The last kiswah from Cairo came in 1962, after which kiswah manufacturing moved completely to Makkah.

A digital screen depicts weaver Zainun binti Jusoh of Malaysia next to her songket textile, which involved special tying and dyeing of threads.

Waleed Dashash

Nearly bisecting the room longitudinally is a 16-meter-long, ceiling-high jali screen carved from the same white marble as the Taj Mahal by a team led by Ustad Siddique Bhati in Rajasthan, India. 

Another commissioned work is a gleaming lusterware jar 132 centimeters (4.3 feet) tall and 68.7 meters (2.25 feet) wide by Shuaib Sanchez from Granada, Spain. Seated in an alcove decorated with Moroccan zillij tiles and delicately carved plaster, it is modeled on one of the jars dating to the Nasrid Dynasty, the last Muslim kingdom in Spain, which ruled from the Alhambra in Granada from 1232 to 1492. 

"We threw out the rulebook" for the show, said Trevathan. "We worked with the craftspeople to create architectural settings to use as the lens … to exhibit all the work here," he noted, pointing to the jali screen and the mashrabiya, which seem engaged in conversation over a display of metal, glass and ceramic work from across the Muslim world.
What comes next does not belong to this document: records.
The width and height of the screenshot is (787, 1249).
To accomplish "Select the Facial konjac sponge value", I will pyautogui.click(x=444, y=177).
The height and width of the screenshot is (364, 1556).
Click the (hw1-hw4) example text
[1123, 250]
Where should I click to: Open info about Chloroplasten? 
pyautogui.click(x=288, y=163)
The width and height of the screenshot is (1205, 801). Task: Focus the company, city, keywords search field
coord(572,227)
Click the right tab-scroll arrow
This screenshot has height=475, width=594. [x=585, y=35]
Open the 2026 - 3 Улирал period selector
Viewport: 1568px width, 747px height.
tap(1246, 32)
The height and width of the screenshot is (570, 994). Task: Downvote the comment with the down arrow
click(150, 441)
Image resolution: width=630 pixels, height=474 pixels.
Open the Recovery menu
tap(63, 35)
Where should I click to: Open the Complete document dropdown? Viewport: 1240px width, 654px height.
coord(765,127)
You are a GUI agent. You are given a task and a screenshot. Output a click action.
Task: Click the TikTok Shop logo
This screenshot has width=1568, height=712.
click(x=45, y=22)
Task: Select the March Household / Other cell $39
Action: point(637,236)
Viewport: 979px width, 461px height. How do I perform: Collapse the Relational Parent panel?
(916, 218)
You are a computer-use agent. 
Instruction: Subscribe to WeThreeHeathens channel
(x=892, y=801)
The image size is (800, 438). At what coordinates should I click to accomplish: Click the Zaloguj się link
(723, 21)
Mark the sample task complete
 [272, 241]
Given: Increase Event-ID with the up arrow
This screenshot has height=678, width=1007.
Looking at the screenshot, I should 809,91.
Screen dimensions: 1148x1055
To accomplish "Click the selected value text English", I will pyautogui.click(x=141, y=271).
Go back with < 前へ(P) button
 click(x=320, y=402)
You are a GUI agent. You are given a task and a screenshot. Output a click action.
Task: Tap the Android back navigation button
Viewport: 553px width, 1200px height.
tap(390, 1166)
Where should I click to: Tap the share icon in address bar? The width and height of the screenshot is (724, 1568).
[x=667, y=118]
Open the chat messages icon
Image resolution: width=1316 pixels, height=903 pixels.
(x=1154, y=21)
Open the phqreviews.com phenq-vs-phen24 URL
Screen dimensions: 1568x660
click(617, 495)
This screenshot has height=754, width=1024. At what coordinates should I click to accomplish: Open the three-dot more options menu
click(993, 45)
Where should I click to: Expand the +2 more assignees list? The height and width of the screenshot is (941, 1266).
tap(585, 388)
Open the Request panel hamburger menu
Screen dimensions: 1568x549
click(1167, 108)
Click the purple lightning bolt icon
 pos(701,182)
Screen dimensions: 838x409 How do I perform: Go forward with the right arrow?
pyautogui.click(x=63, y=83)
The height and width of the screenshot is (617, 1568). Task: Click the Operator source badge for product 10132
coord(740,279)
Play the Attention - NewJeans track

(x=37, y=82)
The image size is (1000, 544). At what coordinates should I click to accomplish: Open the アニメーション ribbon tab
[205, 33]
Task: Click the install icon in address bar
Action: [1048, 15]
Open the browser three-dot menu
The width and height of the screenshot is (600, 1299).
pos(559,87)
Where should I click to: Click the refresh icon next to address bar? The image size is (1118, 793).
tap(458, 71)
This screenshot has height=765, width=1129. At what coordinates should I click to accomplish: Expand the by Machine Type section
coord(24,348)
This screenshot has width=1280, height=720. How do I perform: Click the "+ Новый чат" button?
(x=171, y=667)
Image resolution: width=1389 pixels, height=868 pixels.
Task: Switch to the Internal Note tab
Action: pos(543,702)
On the opposite wall, a radiant songket commissioned from Zainun binti Jusoh in Terengganu, Malaysia, dazzles the eye. Woven in brilliant green silk, it is intricately patterned with gold metallic threads.

Songket, a type of weaving featuring brocaded designs on wool or cotton—sometimes with interwoven gold or silver metallic threads—flourished in Malaysia beginning in the 15th century. It is traditionally used for clothing like sarongs. Real gold and silver threads are used in songket fabric for royalty.

It took Zainun binti Jusoh more than a year to weave her brilliant songket for the exhibition. The work required one more step than the eight required to make a simple songket. It involved a special kind of tying and dying threads to make limar songket, called the "Queen of Songket" in Malaysia.


Master craftspeople as far apart as Spain and Malaysia contributed works in calligraphy, textiles, ceramics, wood and stone.


Left: Displayed in an alcove bearing Moroccan zillij tiles and carved plaster at the exhibition, a lusterware vase from Granada, Spain, is modeled after a jar dating to the Nasrid Dynasty. Right: Shuaib Sanchez works on the vase.

Left: Waleed Dashash; Right: ITHRA

As with Nadim's story, her family strongly influenced her lifework. She and her mother, from whom she learned to make limar songket, are among the few weavers who know that otherwise lost art. She is the fifth generation of her family to practice songket weaving.

But it may also be the last. Her family business employed 300 weavers in the 1990s. Today the number has shrunk to about 60. Although her son, Luqman, hopes to open a new songket workshop to train apprentices, "my generation may be the last generation," she says. "That makes me sad."

The survival of traditional craftwork in the face of new fashions and changing economic conditions remains in question. There is a path to success in the marketplace, as represented by the woodwork of Nadim. The work of Zainun binti Jusoh, facing strong economic headwinds due to the popularity of cheaper, mass-produced songket fabric, represents the other side of the craftwork coin.

Whatever the result, "In Praise of the Artisan" takes a beautiful step in bridging the divide between the work of craftspeople and that of artists—seeing them as part of a single expression of the same human spirit.

Exhibition organizers say traditions are one of the greatest aspects of Islamic art. 

Abdullah Munif, a Riyadh resident who visited the exhibition in June, agreed. "It's very good to continue traditions," he said.

Visitors looking from inside the mashrabiya to other parts of the exhibit can appreciate its beauty and privacy function.

Arthur Clark

His wife, Reem, said she sees the value as well. "Here, we are able to get close to our heritage," she said. "We have a great civilization that the current generation must learn about and emulate. This is bringing the past to the future."

Or, as Nadim put it: "We believe that one of the goals of the Ithra exhibition is to open the eyes of visitors, so that we have something here that can be taken from it, something that one can be proud of that belongs to all of us, to take inspiration from it … to create an identity that distinguishes from the other."